Mendengar keluhanku, Mama langsung menjitak dahiku. "Jangan berdebat! Nak Tuna sudah menunggumu sejak tadi di ruang tamu. Kau sendiri yang berjanji untuk jogging dengan dirinya pagi ini."
Diiringi tatapan Mama yang setajam stiletto, aku pun segera mengganti gaun katun Tweety-ku yang agak belel dengan hoodie hitam BTS dan celana panjang training merah muda. Setelah mengoleskan tabir surya ke wajahku, aku pun siap menghadapi sinar matahari pagi yang cukup garang akibat perubahan iklim.
Ujang Tuna duduk termenung di sudut ruang tamu. Ia tampak sedang menghipnotis Ochi, ikan mas kokiku yang super chubby. Mereka saling menatap dengan intens seolah-olah dunia hanya milik mereka berdua.
"Kak Tuna sedang telepati dengan kerabat, ya?" Godaku sembari terkekeh.

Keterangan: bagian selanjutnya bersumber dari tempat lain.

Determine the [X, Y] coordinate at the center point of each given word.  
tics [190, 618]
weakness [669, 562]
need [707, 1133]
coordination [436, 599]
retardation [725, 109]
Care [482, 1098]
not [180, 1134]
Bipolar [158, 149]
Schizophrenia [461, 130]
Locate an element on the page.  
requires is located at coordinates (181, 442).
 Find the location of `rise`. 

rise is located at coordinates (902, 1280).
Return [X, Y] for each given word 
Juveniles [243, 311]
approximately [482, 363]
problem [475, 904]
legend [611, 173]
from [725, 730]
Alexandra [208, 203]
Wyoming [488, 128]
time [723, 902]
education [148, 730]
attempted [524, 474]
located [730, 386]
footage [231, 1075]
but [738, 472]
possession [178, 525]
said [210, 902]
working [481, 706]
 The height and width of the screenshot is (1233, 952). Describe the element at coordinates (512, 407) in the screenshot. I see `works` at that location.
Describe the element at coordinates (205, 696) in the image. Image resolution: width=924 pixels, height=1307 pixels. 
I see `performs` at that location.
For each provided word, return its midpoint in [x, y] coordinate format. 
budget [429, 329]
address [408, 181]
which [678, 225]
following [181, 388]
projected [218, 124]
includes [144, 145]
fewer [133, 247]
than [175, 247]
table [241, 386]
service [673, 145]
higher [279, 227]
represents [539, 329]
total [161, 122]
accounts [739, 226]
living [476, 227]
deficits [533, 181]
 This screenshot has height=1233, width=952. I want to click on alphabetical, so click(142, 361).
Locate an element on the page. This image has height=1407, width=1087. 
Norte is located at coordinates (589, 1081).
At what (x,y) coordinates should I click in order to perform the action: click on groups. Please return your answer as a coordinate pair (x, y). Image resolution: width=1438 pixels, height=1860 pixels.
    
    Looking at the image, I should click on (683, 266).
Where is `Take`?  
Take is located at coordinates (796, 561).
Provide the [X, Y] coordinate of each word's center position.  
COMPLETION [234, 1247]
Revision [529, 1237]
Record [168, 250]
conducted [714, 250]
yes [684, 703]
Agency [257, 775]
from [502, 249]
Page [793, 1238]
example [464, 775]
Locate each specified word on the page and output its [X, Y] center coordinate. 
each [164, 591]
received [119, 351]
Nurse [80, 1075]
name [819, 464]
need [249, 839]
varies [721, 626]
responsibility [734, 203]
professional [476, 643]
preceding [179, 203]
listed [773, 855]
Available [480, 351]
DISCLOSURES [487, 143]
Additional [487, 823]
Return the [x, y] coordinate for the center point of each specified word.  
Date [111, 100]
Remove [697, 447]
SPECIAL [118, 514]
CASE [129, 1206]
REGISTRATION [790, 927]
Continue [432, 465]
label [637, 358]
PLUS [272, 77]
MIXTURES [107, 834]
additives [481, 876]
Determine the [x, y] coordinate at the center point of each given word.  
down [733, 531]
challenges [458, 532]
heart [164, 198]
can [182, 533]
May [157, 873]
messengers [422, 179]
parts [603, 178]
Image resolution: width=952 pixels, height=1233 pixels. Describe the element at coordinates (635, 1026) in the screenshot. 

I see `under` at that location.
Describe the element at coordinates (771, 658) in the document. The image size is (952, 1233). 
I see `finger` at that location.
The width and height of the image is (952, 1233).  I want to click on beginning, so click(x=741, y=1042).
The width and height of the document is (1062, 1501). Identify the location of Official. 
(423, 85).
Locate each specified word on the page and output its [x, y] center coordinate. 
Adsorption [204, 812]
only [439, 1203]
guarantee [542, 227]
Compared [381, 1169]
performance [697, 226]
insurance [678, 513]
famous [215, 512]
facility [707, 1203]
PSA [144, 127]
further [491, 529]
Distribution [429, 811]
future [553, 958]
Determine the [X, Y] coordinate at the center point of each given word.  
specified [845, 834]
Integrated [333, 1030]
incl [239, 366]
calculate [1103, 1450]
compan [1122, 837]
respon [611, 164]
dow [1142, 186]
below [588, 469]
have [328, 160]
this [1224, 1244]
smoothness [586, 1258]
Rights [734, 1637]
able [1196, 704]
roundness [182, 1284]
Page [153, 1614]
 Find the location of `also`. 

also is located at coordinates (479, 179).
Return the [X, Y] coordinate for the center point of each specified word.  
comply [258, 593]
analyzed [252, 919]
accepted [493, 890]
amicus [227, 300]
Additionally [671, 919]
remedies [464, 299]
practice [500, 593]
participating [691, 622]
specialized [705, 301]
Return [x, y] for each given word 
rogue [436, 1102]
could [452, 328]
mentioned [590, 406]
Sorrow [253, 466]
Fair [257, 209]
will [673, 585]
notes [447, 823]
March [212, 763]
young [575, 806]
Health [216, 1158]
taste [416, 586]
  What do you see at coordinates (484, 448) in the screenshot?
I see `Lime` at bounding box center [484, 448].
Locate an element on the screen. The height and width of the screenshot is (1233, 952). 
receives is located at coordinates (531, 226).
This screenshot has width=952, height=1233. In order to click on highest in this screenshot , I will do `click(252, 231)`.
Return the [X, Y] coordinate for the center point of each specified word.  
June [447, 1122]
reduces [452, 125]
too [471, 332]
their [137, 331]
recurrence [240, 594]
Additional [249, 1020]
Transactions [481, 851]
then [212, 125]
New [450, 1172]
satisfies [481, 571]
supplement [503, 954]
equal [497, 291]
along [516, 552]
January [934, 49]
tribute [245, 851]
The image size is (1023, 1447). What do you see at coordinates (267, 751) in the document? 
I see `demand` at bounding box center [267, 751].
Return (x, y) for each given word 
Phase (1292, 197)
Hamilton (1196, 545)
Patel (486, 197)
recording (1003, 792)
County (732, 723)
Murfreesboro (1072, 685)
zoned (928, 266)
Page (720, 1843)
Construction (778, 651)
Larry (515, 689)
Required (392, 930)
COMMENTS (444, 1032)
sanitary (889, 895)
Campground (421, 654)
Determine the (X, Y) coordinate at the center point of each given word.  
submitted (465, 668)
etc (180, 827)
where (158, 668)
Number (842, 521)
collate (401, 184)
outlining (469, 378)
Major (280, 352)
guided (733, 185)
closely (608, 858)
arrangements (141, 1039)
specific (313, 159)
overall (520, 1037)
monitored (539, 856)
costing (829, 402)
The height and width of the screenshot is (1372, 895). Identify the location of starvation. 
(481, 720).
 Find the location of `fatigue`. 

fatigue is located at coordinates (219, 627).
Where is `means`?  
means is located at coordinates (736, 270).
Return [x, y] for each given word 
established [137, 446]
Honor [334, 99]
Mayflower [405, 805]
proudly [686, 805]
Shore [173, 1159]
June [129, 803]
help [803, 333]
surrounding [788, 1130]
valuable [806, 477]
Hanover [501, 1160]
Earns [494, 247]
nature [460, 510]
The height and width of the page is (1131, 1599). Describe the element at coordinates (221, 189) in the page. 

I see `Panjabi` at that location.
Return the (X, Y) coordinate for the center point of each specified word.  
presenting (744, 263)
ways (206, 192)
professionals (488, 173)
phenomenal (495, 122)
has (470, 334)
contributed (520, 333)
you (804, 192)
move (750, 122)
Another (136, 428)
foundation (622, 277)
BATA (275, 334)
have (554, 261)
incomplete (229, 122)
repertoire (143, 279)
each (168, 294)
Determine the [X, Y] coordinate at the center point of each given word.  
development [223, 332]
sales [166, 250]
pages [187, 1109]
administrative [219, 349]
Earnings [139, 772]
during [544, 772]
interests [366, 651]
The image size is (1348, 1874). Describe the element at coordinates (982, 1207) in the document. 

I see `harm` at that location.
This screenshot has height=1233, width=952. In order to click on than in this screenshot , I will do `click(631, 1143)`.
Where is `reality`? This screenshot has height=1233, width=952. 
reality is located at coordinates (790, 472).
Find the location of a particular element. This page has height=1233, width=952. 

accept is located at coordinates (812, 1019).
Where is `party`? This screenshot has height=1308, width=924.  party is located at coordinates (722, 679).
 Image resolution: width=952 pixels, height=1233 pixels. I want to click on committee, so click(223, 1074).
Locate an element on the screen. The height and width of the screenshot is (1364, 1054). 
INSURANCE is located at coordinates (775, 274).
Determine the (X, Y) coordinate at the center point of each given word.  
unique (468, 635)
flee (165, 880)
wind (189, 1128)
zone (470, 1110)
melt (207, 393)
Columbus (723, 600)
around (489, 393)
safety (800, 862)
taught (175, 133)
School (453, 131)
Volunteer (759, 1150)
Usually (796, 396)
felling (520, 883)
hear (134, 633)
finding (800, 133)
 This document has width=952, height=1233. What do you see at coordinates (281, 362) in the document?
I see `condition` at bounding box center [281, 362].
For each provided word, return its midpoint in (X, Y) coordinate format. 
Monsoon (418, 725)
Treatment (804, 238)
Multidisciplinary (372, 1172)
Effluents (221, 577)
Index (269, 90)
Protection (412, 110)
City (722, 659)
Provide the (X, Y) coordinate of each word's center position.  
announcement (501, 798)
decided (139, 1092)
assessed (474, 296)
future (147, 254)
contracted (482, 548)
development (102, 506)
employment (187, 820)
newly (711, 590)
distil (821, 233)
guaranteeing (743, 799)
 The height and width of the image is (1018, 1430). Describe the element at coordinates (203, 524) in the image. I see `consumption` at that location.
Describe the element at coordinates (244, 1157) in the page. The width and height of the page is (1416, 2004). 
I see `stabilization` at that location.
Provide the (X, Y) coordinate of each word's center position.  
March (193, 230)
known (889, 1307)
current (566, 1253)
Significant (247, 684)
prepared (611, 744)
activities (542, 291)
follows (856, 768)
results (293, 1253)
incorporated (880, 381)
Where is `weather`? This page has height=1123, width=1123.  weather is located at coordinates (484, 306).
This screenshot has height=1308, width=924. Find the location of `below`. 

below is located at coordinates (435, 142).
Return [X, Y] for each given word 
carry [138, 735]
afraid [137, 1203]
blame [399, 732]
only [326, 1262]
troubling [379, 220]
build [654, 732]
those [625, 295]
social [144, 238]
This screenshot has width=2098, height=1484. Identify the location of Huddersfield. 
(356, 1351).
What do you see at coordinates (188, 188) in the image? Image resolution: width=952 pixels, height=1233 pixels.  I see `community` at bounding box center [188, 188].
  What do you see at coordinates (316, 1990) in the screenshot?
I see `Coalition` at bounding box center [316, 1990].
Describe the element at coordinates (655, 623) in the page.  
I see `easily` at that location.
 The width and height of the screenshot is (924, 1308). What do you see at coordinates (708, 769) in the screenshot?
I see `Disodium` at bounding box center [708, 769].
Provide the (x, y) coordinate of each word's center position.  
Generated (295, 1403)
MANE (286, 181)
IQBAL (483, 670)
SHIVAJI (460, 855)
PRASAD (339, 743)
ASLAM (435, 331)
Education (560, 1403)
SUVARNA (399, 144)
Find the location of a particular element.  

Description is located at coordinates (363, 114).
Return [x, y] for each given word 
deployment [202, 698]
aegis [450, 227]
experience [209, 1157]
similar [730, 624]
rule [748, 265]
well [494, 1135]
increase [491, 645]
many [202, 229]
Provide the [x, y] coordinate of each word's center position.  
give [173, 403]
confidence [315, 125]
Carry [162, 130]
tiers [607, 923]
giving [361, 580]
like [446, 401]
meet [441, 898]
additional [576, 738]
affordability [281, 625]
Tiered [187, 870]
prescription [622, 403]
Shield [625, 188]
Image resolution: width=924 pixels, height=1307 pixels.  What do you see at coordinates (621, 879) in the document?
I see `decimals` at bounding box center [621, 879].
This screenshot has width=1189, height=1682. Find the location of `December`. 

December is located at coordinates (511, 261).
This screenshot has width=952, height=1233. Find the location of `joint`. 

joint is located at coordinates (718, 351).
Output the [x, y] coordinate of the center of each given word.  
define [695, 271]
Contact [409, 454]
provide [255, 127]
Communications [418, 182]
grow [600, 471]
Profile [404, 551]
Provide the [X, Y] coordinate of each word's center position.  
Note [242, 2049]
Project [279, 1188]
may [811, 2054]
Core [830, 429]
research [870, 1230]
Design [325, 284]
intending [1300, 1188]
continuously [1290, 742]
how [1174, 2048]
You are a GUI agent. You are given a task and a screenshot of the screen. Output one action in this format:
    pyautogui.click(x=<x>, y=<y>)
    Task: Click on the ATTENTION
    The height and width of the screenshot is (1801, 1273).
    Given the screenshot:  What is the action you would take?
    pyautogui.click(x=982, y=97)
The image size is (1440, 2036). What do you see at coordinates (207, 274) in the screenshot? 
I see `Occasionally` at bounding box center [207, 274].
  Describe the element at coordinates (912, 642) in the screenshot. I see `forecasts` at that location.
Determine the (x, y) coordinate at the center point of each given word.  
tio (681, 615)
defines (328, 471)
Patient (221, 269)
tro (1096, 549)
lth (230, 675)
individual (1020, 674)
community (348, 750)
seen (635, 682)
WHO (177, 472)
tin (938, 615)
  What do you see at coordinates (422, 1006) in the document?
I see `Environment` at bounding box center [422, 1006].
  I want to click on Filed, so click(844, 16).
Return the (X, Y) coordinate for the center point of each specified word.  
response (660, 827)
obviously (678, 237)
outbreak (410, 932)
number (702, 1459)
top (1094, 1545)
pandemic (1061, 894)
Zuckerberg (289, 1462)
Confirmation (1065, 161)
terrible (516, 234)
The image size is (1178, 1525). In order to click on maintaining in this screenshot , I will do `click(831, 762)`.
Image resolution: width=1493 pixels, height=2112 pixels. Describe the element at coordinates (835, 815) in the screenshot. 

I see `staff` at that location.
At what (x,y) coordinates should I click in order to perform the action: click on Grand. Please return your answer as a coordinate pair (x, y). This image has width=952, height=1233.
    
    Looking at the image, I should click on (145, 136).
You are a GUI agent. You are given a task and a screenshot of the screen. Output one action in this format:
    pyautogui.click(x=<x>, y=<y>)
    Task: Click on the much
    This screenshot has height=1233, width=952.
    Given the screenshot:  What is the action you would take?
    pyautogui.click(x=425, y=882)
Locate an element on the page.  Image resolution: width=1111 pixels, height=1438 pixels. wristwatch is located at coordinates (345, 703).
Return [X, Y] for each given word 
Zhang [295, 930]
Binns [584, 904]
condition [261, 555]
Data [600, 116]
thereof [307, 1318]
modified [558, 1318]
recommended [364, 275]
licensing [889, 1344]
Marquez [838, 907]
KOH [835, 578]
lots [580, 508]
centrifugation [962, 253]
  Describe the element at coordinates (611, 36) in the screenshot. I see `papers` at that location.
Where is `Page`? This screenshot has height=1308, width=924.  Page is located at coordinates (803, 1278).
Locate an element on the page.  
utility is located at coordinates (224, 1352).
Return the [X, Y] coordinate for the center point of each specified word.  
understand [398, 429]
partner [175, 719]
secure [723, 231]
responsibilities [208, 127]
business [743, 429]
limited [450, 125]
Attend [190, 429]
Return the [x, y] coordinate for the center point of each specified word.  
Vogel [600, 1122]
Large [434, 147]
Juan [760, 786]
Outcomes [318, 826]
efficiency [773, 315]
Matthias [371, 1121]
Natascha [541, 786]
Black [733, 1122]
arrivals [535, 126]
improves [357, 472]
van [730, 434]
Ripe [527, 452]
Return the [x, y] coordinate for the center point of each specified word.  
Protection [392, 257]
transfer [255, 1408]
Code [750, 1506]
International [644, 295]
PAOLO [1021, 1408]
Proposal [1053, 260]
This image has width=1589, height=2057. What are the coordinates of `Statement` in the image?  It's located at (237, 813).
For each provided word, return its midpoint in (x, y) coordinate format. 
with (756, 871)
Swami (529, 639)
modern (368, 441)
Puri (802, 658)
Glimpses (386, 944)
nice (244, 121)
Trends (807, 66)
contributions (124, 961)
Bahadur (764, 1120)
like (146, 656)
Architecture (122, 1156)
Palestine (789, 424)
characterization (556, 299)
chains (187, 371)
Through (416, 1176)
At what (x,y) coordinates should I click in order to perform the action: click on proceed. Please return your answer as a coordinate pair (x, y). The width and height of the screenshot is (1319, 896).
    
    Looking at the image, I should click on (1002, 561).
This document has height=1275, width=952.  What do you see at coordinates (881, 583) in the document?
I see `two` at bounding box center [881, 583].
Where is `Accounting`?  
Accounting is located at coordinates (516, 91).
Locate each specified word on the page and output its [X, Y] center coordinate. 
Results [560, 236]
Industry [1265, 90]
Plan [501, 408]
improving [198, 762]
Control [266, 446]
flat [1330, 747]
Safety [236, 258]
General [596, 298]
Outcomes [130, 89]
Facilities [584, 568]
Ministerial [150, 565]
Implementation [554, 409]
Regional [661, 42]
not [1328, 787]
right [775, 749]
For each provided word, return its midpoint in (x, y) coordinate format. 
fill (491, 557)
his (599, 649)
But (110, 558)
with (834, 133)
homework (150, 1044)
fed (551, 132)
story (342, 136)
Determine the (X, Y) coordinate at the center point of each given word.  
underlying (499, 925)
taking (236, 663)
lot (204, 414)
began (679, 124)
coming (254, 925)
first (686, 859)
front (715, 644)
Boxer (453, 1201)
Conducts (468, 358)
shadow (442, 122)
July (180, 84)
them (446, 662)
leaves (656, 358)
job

"Hush, Evie. Jangan berkata yang tak sopan!" Hardik Mama.
"Tak apa-apa, Ma. Neng Evie memang senang bercanda," ujar Ujang Tuna dengan ramah.
Aku melirik Mama dengan penuh kemenangan.
 "Kak Tuna-nya juga tak tersinggung."
Ujang Tuna tersenyum sabar. Ia tak bisa menyembunyikan binar-binar sayang di kedua bola matanya ketika menatapku hingga aku tersipu malu.
Mama mendengus. "Nak Tuna, jangan terlalu memanjakan Evie! Sekarang saja ia selalu bertingkah semaunya."
"Mama kok lebih sayang Kak Tuna dibandingkan aku? Siapa yang anak kandung Mama?" Tanyaku terkejut. Mendengar reaksiku yang berlebihan, baik Ujang Tuna maupun Mama tertawa.
***
Dengan napas agak tersengal, aku menaiki lereng Gunung Halimun Salak yang terjal. Aku memang jarang berolahraga di alam terbuka.